Cari Berita

Wakil Ketua MA: Kebebasan Berekspresi Dilindungi Konstitusi

Yura Pratama Yudhistira (PN Langsa) - Dandapala Contributor 2025-09-04 14:15:51
Dok. Ist.

Kebebasan berekspresi merupakan hak warga negara yang dilindungi oleh Konstitusi. Sebenarnya jika disebutkan ada delik kebebasan berekspresi, sesungguhnya hal tersebut tidak ada karena telah dilindungi oleh Konstitusi. Jika ada anggapan bahwa terdapat delik kebebasan berekspresi itu merupakan delik materiil dan hal ini merupakan hal yang beririsan.

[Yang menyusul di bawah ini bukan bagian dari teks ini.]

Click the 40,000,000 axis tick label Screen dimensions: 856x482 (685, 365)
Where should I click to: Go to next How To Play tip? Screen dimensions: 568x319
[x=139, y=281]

Apakah yang ditonjolkan kebebasan ekspresinya ataukah perbuatan materiilnya yang dikualifikasi sebagai delik. Hal tersebut disampaikan Suharto, Wakil Ketua Bidang Yudisial Mahkamah Agung dalam acara peluncuran dan webinar “Putusan-Putusan Penting (Landmark Decision) terkait Kebebasan Berekspresi dan Hak-Hak Digital” yang diadakan oleh Lembaga Kajian dan Advokasi untuk Independensi Peradilan (LeIP) pada 3 September 2025.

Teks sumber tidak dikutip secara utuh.